_Aim of the task_
Print every record below exactly, minus the pictures.

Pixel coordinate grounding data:
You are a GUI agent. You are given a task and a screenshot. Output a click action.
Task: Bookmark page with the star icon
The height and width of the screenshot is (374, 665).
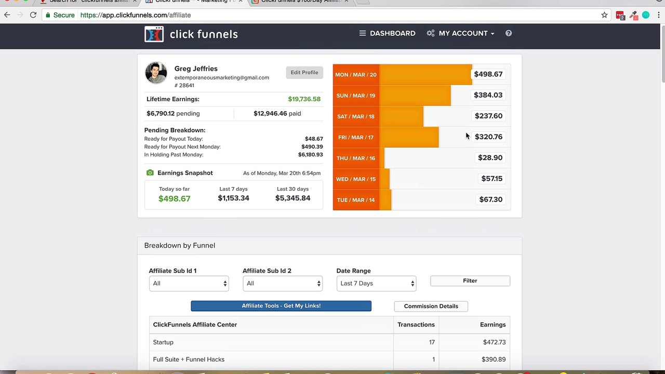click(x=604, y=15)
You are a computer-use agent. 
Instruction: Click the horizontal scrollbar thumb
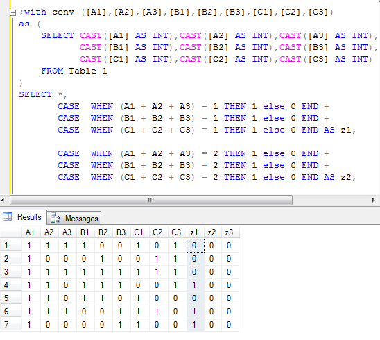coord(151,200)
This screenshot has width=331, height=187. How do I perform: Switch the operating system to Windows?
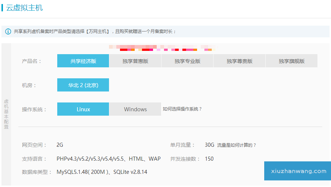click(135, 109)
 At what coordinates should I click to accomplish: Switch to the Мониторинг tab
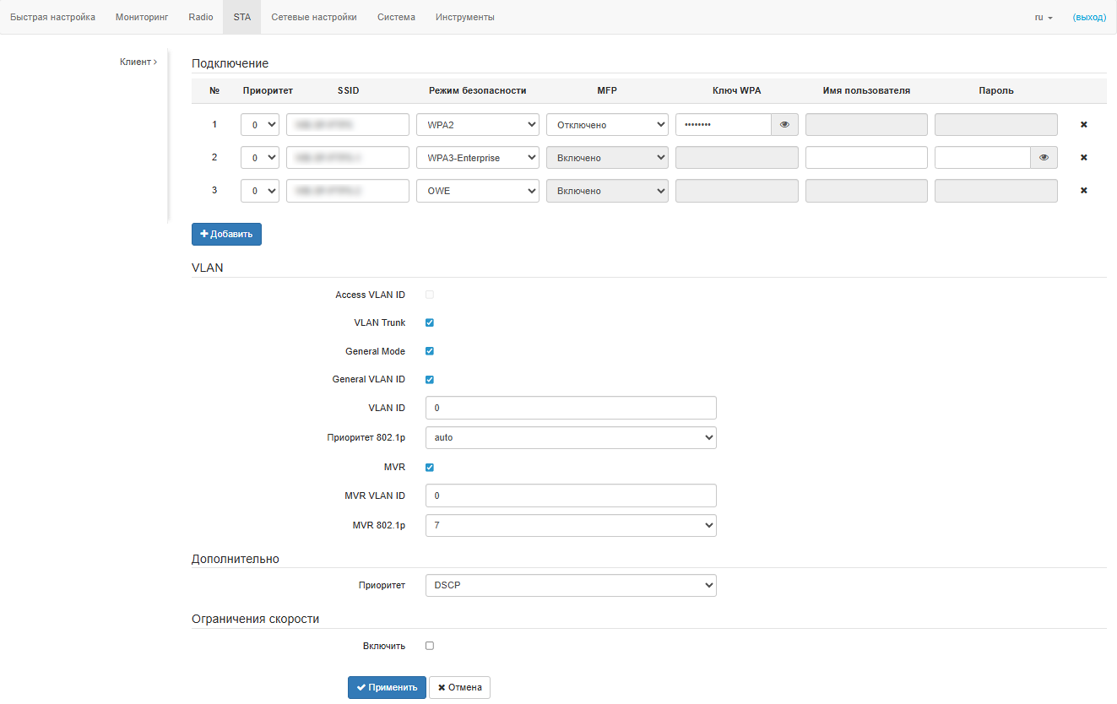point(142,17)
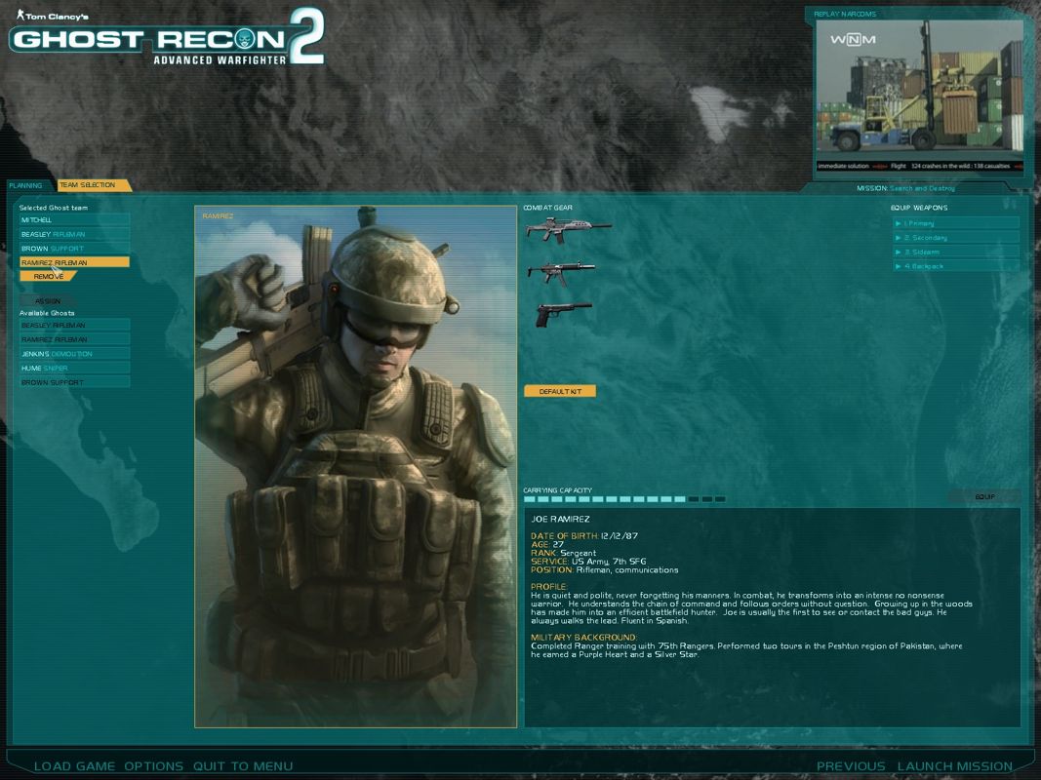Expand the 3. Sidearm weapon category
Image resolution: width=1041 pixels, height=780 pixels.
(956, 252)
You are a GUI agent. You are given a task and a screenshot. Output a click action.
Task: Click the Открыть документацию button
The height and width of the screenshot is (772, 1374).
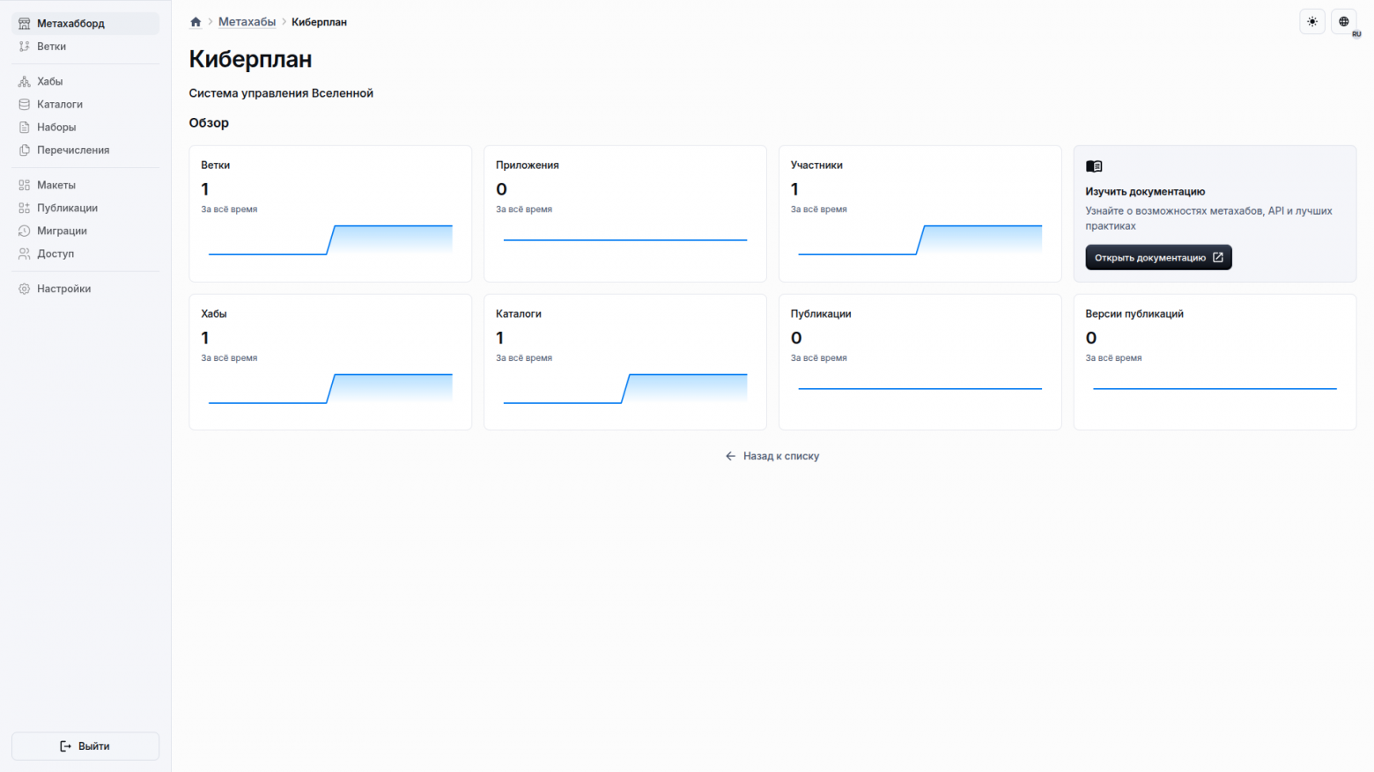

_Result_
You are a GUI agent. You are given a task and a screenshot. Output a click action.
Task: Bookmark page with the star icon
The height and width of the screenshot is (374, 665).
click(x=604, y=15)
You are a computer-use agent. 
Instruction: Click the horizontal scrollbar thumb
coord(151,200)
This screenshot has width=331, height=187. How do I perform: Switch the operating system to Windows?
click(135, 109)
 At what coordinates should I click to accomplish: Switch to the Мониторинг tab
point(142,17)
Expand the 3. Sidearm weapon category
Image resolution: width=1041 pixels, height=780 pixels.
(956, 252)
You are a GUI agent. You are given a task and a screenshot. Output a click action.
Task: Click the Открыть документацию button
The height and width of the screenshot is (772, 1374).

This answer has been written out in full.